Update to 3.2.0_7 breaks DNSBL
-
@Gertjan said in Update to 3.2.0_7 breaks DNSBL:
the message from lighttpd while (re) starting is not a problem. It's just a warning.
the cipher message in the file, is exactly what I said, not fatal don't worry about it. That wasn't the message causing other folks to have issues. The "other" messages if they are there "are not logged" so you can view them in a log file, and that's a problem. They do cause problems. By checking, the OP, has simply ruled those potential issues out.
I agree, with the "Don't." - in regards to uninstalling/reinstalling.
I disagree somewhat with this: "If there is an issue, its not the code or the scripts."
There are literally 100s of issues, and unless there is an investigation, nothing will ever change.For example, the one line of code, that changed in pfBlockerNG _7 is being perceived by several as the cause of their "new" problem. Somewhat true, but not because of that line of code, as the scope of when it is executed is very limited.
There is an issue, because of something else that gets exposed when the package is updated. (but the pfb code has changed). Specifically on a system, where the underlying system versions have changed. I can recreate this "issue" all day long (in a Break/fix test cycle). Does it have anything to do specifically with the change in pfBlockerNG _7, yes, but also no.
Yes, but only because the update was applied to an underlying system that has changed. No because the code in pfBlockerNG that is causing these issues, hasn't changed, but is being impacted by what has changed under the hood.Does it impact logging? Very possible, however there is not enough data to make that determination conclusively yet. When "broken", logging stops /delays as described. But there are also "other" clues when it is "broken", the OP in this case doesn't seem to have any of those "other" clues. The lack of other clues, of course may or may not be a result of settings.
-
@jrey @Gertjan Okay, so I'm not reinstalling pfBlockerNG.

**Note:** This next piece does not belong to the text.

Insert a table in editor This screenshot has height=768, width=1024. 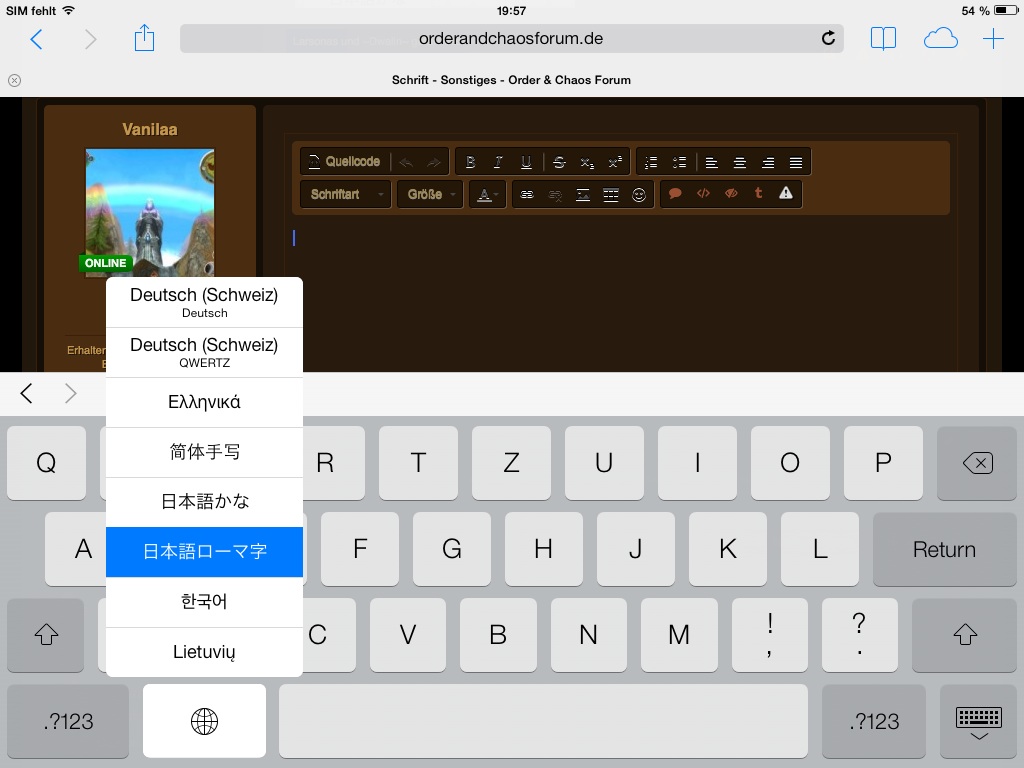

Thanks for telling me about the dns_reply.log because mine is empty and stays that way.
Hardware is an Intel Xeon E5-4667v4 with 18 cores on an ASRock X99 Taichi, and the NICs are Intel PRO/1000 on a PCI card.

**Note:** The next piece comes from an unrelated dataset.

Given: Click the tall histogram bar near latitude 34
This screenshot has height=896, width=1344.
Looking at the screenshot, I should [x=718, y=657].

error.log logged 4 of these since I cleared the log yesterday:
PFB_FILTER - 6 | pfb_daemon_dnsbl_index [ 12/6/23 03:16:41 ] Failed validation [ - ]dnsbl.log and unified.log frequently log a block that is not reflected in the GUI "Alerts" tab, and they never log a block from one of my workstations, even though the ping itself is blocked.

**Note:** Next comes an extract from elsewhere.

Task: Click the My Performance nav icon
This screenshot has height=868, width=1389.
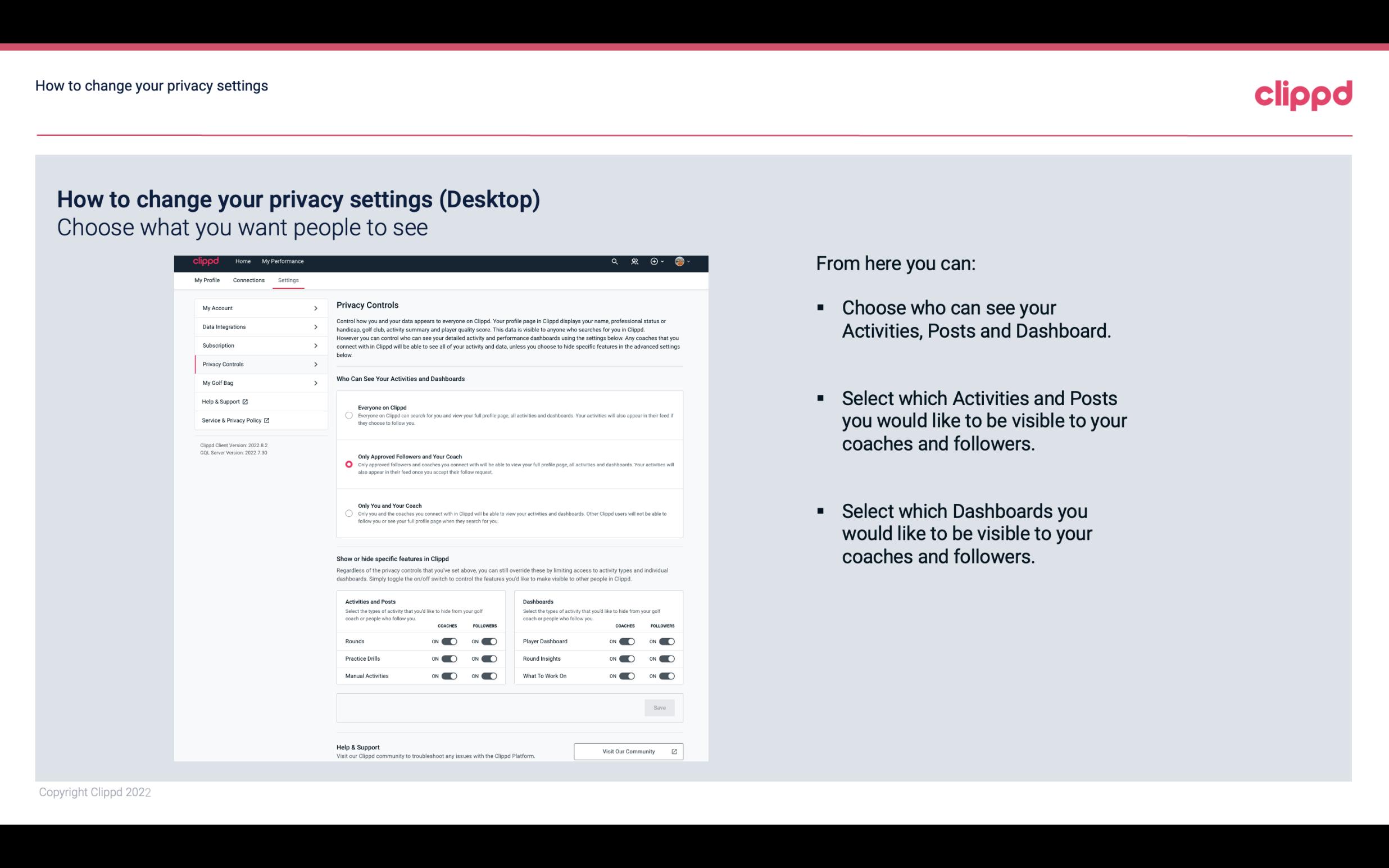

Updates are set at 04:15, so the entries from the dnsbl_parsed_error.log must be happening during the update:
I don't see any errors in the VPN log and it seems normal to me.
The DNS Resolver log frequently shows THROWAWAY responses which I don't recall seeing before this incident:
I tried python mode for DNSBL about a year ago but ran into trouble with that and my research showed those problems were inherent in the python implementation so I stopped using it since. I've long since forgotten the specifics.
-
@py said in Update to 3.2.0_7 breaks DNSBL:
PFB_FILTER - 6 | pfb_daemon_dnsbl_index [ 12/6/23 03:16:41 ] Failed validation [ - ]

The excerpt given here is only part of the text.